In the entries below, find the line with "Course (336, 148)" and the line with "Directory (520, 114)". Reproduce those two lines and every line between them exactly, and nothing more.

=-=-=

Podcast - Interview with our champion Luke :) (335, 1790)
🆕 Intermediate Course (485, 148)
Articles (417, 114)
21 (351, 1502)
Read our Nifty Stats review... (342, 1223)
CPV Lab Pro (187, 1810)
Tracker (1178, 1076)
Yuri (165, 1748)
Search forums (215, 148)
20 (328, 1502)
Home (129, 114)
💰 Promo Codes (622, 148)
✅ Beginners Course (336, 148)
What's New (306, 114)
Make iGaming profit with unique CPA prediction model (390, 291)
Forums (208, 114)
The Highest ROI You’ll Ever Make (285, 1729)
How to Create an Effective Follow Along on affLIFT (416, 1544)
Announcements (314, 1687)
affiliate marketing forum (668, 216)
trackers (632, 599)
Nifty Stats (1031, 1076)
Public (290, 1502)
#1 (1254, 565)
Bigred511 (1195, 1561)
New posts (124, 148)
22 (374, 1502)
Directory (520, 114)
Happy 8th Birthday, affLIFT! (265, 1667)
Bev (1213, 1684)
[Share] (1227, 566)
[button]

=-=-=

## Answer to this task
✅ Beginners Course (336, 148)
What's New (306, 114)
Make iGaming profit with unique CPA prediction model (390, 291)
Forums (208, 114)
The Highest ROI You’ll Ever Make (285, 1729)
How to Create an Effective Follow Along on affLIFT (416, 1544)
Announcements (314, 1687)
affiliate marketing forum (668, 216)
trackers (632, 599)
Nifty Stats (1031, 1076)
Public (290, 1502)
#1 (1254, 565)
Bigred511 (1195, 1561)
New posts (124, 148)
22 (374, 1502)
Directory (520, 114)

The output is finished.